◆ **What you will do**
Reproduce the Eragon forum thread below in full, word for word.

# Eragon



## NiknudStunod (Dec 15, 2006)

I am not sure if this topic was made but I went to see this film today.  As a huge fan of the book I went in hopes of seeing it come to life on the screen.  I was sadly disappointed.  Now I did not expect everything to be the same, but to butcher it to the point that they did was just shameful.  Some of the most important characters to the story did not even make a appearance.  The characters that did make it in did not act as they should of.  Perhaps me being a fan of the book has made me biased so if anyone sees the movie that hasn't read the book respond to this because I am curious how you liked it.


----------



## Potentialflip (Dec 15, 2006)

I read the book. People usually say the Book is better than the movie. In most if not every instance it holds true. But at least the movie is a good presentation adaptation of the story.

◆ **Source excerpt**
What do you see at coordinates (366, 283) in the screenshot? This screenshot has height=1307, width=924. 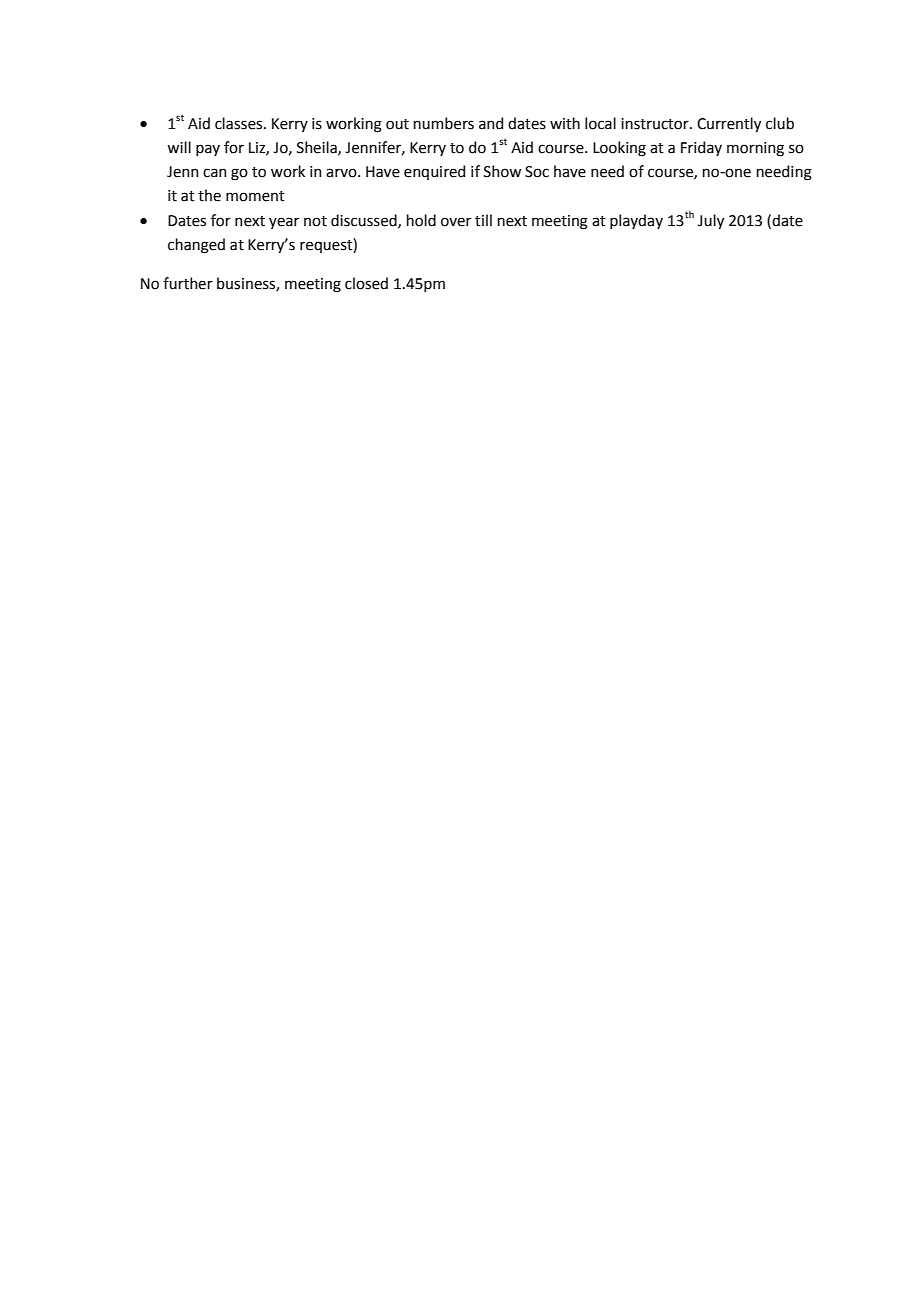 I see `closed` at bounding box center [366, 283].
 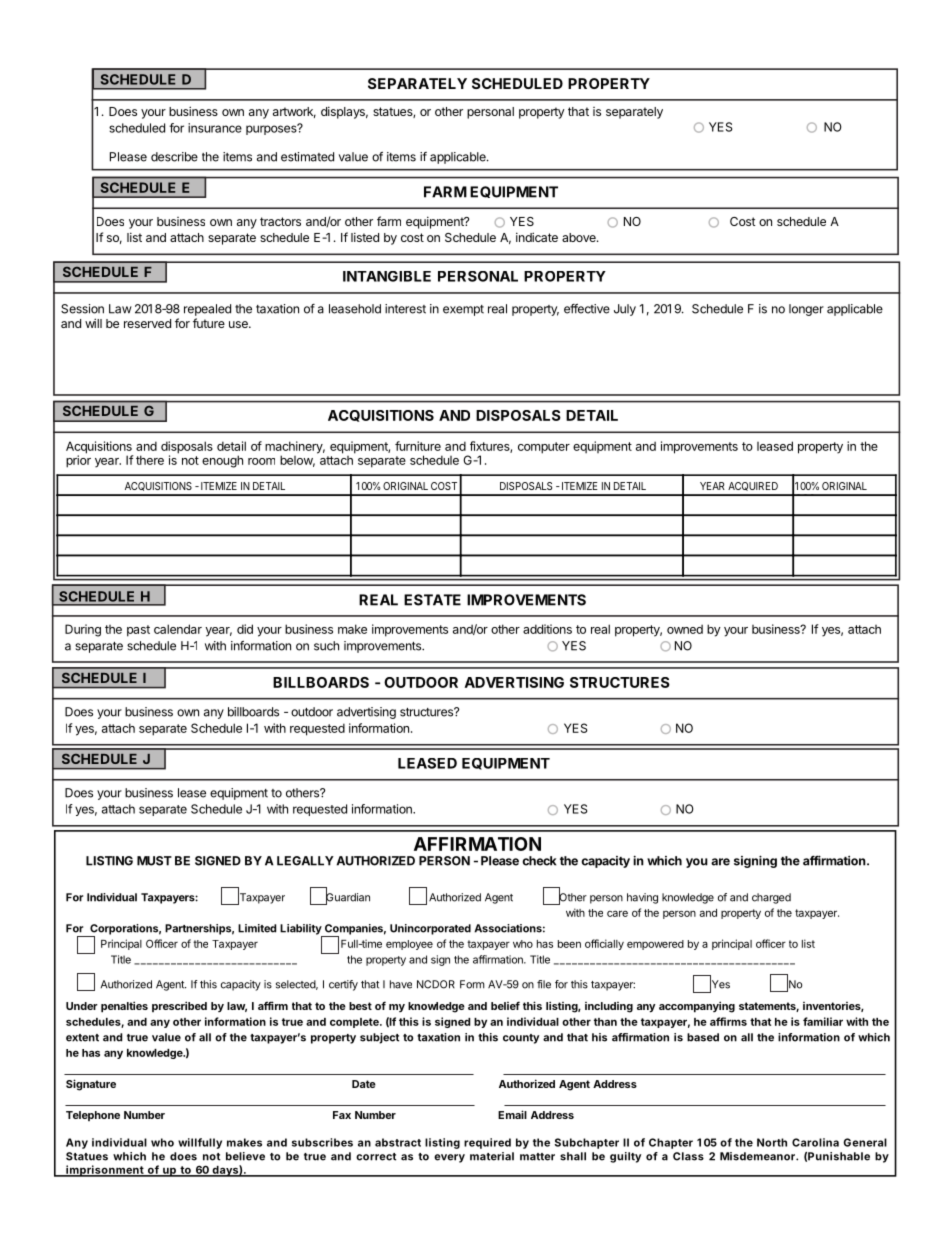 What do you see at coordinates (580, 237) in the document?
I see `above` at bounding box center [580, 237].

◆ **Right answer**
# Eragon



## NiknudStunod (Dec 15, 2006)

I am not sure if this topic was made but I went to see this film today.  As a huge fan of the book I went in hopes of seeing it come to life on the screen.  I was sadly disappointed.  Now I did not expect everything to be the same, but to butcher it to the point that they did was just shameful.  Some of the most important characters to the story did not even make a appearance.  The characters that did make it in did not act as they should of.  Perhaps me being a fan of the book has made me biased so if anyone sees the movie that hasn't read the book respond to this because I am curious how you liked it.


----------



## Potentialflip (Dec 15, 2006)

I read the book. People usually say the Book is better than the movie. In most if not every instance it holds true. But at least the movie is a good presentation adaptation of the story.